Sie können im Prinzip überall auftauchen: für das menschliche Auge unsichtbare Partikel, die eine Allergie gegen Katzen auslösen. Aber auch gegen andere Haustiere, zum Beispiel gegen Nager, können Halter Allergien entwickeln. Was heißt das für Tierfreunde, die sich oder ihren Kindern einen Vierbeiner oder einen Vogel zulegen wollen? Vor allem wenn es in der Familie bereits Allergiker gegeben hat, ist Vorsicht geboten.

Elke Deininger erlebt immer wieder, dass Halter ihre Schützlinge weggeben, da sich bei ihnen oder ihrem Kind eine Allergie entwickelt hat. "Man spricht dann oft von Tierhaarallergien, aber strenggenommen ist das falsch", sagt die Veterinärin von der Akademie für Tierschutz des Deutschen Tierschutzbundes in Neubiberg bei München. Denn das Allergen - also der Stoff, der die Allergie auslöst - ist nicht das Haar selbst, sondern ein Protein. Allerdings haftet dieses häufig am Fell - und gelangt zum Beispiel bei Katzen bei der ausgiebigen Wäsche über den Speichel dorthin.

Katzen-Allergene sind besonders hartnäckig - oder "potent", wie es die Experten ausdrücken. "Man findet sie zum Beispiel auch in vielen Haushalten, in denen aktuell gar keine Katze gehalten wird", sagt Prof. Torsten Schäfer, Allergologe und Dermatologe an der Universität Lübeck. Das liegt daran, dass die winzigen Stoffe häufig nicht am Fell haften bleiben, sondern sich selbstständig machen und durch die Luft schweben - und das überaus ausdauernd.
★ ★ ★ ★ ★
AUFGABENSTELLUNG: Nennen Sie alle Ortsnamen, die im Textabschnitt über Tierallergien vorkommen. Die anschließenden Einträge stehen für sich und gehören nicht zum Textabschnitt.
★ ★ ★ ★ ★
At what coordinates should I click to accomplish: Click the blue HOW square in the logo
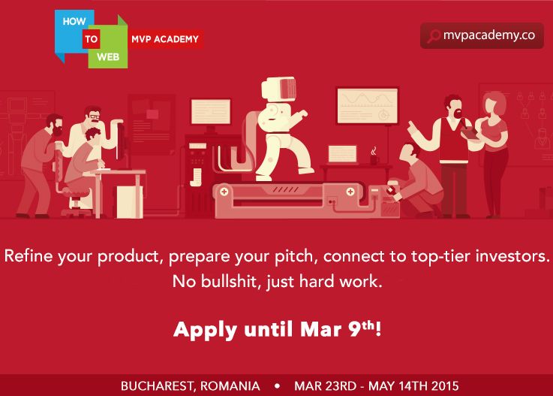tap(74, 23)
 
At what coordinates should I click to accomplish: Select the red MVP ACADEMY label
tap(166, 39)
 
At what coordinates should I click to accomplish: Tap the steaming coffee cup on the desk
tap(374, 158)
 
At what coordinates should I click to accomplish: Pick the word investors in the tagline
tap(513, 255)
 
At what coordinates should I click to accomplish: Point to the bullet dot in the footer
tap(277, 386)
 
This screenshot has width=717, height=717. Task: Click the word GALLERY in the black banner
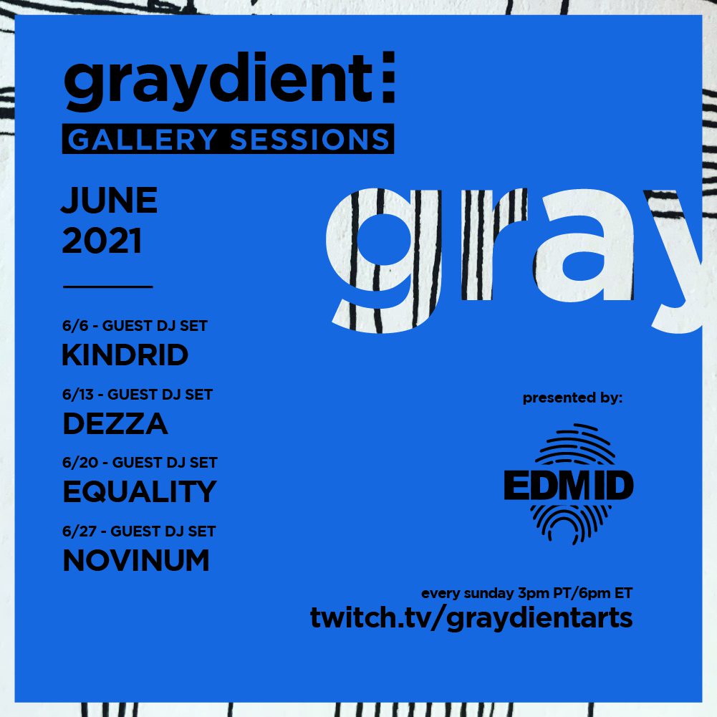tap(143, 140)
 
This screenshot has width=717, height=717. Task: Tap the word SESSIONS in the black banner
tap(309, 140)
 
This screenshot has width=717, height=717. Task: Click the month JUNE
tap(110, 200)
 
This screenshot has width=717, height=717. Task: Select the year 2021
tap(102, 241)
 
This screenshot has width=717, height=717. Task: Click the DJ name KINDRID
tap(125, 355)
★ ★ ★ ★ ★
ERGEBNIS: Neubiberg, München, Lübeck